**YOUR GOAL**
Only a slice of the listing below is wanted. Retype the lines from the one containing "Image resolution: width=1412, height=2576." through the one containing "Manufaktur Liebevoll (603, 2569)", exactly, both ends included.

**EXERCISE DATA**
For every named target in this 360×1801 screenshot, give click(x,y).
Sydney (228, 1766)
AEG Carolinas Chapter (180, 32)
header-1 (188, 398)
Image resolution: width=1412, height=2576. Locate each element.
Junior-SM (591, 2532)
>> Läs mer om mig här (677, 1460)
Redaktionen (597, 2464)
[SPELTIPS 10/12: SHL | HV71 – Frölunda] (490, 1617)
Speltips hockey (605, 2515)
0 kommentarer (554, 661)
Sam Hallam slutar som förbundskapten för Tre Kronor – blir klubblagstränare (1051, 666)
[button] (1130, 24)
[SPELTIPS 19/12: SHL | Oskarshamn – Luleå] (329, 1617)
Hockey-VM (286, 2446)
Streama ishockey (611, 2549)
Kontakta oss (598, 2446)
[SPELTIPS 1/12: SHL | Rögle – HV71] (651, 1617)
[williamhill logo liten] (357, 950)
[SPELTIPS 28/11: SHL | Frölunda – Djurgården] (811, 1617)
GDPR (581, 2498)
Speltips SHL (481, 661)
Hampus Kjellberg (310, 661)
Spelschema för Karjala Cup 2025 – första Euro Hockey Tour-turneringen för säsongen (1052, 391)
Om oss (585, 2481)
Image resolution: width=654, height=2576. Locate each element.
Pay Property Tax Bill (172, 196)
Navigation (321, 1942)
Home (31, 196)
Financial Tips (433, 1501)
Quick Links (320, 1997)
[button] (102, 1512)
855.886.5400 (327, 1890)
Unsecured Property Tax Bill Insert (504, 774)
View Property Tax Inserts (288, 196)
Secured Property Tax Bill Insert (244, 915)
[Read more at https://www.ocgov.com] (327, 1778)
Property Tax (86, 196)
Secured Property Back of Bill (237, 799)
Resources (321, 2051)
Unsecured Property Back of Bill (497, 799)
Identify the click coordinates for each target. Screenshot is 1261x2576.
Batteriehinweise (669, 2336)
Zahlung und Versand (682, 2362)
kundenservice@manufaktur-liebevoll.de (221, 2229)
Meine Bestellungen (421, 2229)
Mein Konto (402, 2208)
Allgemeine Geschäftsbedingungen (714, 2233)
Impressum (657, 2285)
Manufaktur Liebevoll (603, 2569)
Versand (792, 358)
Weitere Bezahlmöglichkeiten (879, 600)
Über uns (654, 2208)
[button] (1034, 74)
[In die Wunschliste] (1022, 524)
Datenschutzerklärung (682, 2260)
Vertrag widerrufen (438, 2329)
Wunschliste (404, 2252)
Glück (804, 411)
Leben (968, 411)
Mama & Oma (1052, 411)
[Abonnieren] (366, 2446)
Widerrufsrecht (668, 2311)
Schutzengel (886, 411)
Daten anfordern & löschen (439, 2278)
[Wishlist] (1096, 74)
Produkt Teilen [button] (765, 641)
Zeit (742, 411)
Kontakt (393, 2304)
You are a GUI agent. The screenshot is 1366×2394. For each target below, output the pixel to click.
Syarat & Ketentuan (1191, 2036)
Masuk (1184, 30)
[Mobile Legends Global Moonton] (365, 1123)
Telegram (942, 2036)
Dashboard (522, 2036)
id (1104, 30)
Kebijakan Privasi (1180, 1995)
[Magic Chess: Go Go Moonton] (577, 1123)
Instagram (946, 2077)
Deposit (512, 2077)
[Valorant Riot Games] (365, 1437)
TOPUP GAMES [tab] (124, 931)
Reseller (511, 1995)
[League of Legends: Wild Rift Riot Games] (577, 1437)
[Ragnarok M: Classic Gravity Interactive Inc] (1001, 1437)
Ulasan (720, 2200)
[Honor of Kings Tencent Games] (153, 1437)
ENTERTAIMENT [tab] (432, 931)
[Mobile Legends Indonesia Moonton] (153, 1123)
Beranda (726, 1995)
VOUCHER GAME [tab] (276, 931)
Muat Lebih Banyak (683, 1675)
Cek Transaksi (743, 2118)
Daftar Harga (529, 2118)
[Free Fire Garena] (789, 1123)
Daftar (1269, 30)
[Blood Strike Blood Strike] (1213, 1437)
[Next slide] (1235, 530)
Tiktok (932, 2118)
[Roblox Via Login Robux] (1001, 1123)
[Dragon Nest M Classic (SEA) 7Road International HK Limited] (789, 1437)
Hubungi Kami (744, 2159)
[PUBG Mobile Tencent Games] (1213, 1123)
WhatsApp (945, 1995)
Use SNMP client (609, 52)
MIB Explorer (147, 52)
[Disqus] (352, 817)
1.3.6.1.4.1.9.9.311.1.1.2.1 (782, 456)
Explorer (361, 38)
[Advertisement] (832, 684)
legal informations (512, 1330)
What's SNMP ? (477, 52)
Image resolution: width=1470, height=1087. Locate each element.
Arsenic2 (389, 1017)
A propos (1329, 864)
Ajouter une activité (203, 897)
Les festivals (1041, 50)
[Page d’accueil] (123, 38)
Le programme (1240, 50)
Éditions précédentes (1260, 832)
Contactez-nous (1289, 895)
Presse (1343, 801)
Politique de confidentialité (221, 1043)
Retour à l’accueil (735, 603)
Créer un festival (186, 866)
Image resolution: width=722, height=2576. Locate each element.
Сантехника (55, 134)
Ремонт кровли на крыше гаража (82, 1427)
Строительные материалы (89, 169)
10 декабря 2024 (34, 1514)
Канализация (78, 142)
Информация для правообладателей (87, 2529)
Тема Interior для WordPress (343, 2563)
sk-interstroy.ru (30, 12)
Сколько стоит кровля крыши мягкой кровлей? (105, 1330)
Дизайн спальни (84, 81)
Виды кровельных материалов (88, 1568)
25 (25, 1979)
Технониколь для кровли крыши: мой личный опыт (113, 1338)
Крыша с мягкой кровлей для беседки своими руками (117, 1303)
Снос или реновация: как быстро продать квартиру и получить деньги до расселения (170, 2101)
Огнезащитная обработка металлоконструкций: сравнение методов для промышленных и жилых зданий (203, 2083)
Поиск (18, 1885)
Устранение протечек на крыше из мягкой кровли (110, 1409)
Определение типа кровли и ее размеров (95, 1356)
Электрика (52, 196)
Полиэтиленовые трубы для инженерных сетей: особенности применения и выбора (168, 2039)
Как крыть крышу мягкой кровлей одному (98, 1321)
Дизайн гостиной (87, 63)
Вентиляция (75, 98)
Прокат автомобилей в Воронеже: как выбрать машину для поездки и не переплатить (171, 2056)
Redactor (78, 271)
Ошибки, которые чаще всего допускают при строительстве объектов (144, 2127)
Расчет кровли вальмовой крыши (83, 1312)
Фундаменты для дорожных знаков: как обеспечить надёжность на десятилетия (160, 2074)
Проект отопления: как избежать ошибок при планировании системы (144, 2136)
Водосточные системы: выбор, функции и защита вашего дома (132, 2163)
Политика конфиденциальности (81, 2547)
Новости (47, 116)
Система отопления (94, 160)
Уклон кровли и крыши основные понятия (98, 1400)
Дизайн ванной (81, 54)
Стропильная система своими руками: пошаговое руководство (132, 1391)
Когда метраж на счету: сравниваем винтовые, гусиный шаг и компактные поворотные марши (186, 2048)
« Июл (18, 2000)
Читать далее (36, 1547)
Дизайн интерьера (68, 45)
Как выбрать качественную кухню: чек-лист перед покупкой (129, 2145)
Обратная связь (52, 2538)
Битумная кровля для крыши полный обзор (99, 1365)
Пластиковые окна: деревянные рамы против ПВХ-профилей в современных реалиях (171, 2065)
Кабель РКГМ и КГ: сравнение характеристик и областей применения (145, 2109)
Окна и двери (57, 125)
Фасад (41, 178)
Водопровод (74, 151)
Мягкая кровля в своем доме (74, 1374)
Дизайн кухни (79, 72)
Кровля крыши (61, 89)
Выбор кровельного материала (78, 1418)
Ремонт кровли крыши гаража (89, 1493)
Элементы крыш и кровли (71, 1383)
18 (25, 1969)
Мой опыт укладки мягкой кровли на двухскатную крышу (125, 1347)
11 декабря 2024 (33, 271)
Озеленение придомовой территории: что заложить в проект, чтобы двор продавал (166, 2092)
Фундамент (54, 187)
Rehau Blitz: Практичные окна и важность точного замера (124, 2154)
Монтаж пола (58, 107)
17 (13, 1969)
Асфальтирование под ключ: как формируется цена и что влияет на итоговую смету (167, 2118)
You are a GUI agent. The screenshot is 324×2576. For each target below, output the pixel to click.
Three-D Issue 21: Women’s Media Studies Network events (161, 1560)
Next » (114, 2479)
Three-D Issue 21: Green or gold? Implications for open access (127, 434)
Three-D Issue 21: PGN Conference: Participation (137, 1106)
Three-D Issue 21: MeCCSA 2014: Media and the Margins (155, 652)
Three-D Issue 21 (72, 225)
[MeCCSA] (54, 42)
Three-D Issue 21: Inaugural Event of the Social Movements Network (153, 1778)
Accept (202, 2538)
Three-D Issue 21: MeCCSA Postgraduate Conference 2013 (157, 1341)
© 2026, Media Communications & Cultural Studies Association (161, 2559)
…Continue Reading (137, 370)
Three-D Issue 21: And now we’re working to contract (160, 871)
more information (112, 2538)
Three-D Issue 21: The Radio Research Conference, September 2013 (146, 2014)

**SOLUTION TO THIS EXERCISE**
Image resolution: width=1412, height=2576. Locate each element.
Junior-SM (591, 2532)
>> Läs mer om mig här (677, 1460)
Redaktionen (597, 2464)
[SPELTIPS 10/12: SHL | HV71 – Frölunda] (490, 1617)
Speltips hockey (605, 2515)
0 kommentarer (554, 661)
Sam Hallam slutar som förbundskapten för Tre Kronor – blir klubblagstränare (1051, 666)
[button] (1130, 24)
[SPELTIPS 19/12: SHL | Oskarshamn – Luleå] (329, 1617)
Hockey-VM (286, 2446)
Streama ishockey (611, 2549)
Kontakta oss (598, 2446)
[SPELTIPS 1/12: SHL | Rögle – HV71] (651, 1617)
[williamhill logo liten] (357, 950)
[SPELTIPS 28/11: SHL | Frölunda – Djurgården] (811, 1617)
GDPR (581, 2498)
Speltips SHL (481, 661)
Hampus Kjellberg (310, 661)
Spelschema för Karjala Cup 2025 – första Euro Hockey Tour-turneringen för säsongen (1052, 391)
Om oss (585, 2481)
Image resolution: width=654, height=2576. Locate each element.
Pay Property Tax Bill (172, 196)
Navigation (321, 1942)
Home (31, 196)
Financial Tips (433, 1501)
Quick Links (320, 1997)
[button] (102, 1512)
855.886.5400 (327, 1890)
Unsecured Property Tax Bill Insert (504, 774)
View Property Tax Inserts (288, 196)
Secured Property Tax Bill Insert (244, 915)
[Read more at https://www.ocgov.com] (327, 1778)
Property Tax (86, 196)
Secured Property Back of Bill (237, 799)
Resources (321, 2051)
Unsecured Property Back of Bill (497, 799)
Identify the click coordinates for each target. Screenshot is 1261x2576.
Batteriehinweise (669, 2336)
Zahlung und Versand (682, 2362)
kundenservice@manufaktur-liebevoll.de (221, 2229)
Meine Bestellungen (421, 2229)
Mein Konto (402, 2208)
Allgemeine Geschäftsbedingungen (714, 2233)
Impressum (657, 2285)
Manufaktur Liebevoll (603, 2569)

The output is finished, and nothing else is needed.